Yes, if $m$ generates $M$, it is a basis for $M$, if $R$ is commutative .
Proof
Let $b$ be a basis of $M$, so that in particular $Ann(b)=0$.
Since $m$ generates $M$ we can write $b=rm$ for some $r\in R$.
On the other hand we can write $m=sb$ for some $s\in R$ since $b$, a basis, certainly generates $M$.
So we have $b=rm=rsb$, hence $(1-rs)b=0$ and thus $1-rs=0$ because $Ann(b)=0$.
We see that $r,s\in R^*$ are invertible and since $m=sb$ and $b$ is a basis, $m$ is a basis too.
Edit
I have used that a basis of a non-zero cyclic free module has just one element.

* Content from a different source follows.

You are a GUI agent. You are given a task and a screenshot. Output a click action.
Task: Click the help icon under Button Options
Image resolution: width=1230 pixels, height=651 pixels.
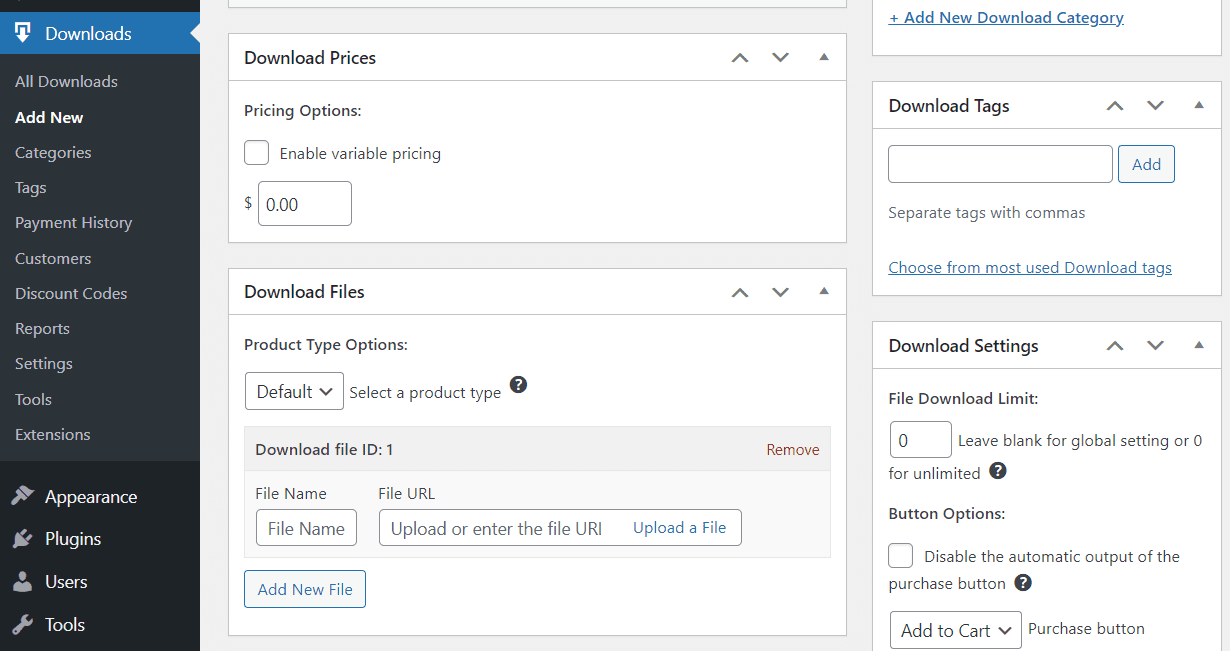pos(1022,582)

Since Isaac asks why in a comment, I'll give a proof.
I claim that if $g$ is a generator of $M$, any two elements on $M$ are linearly dependent (still assuming $R$ commutative !)
Indeed, if $u=ag$ and $v=bg$ are arbitrary in $M$, we have a linear relation $bu-av=0$ and either this is a nontrivial linear relation and $u,v$ are linearly dependent or $a=b=0$ and then $u=v=0$ are certainly linearly dependent in that case too.
Important new edit
I had assumed in my proof that $R$ is commutative without saying so. I have now made this assumption explicit: all my apologies to all and thanks to Mariano for calling my attention to this point.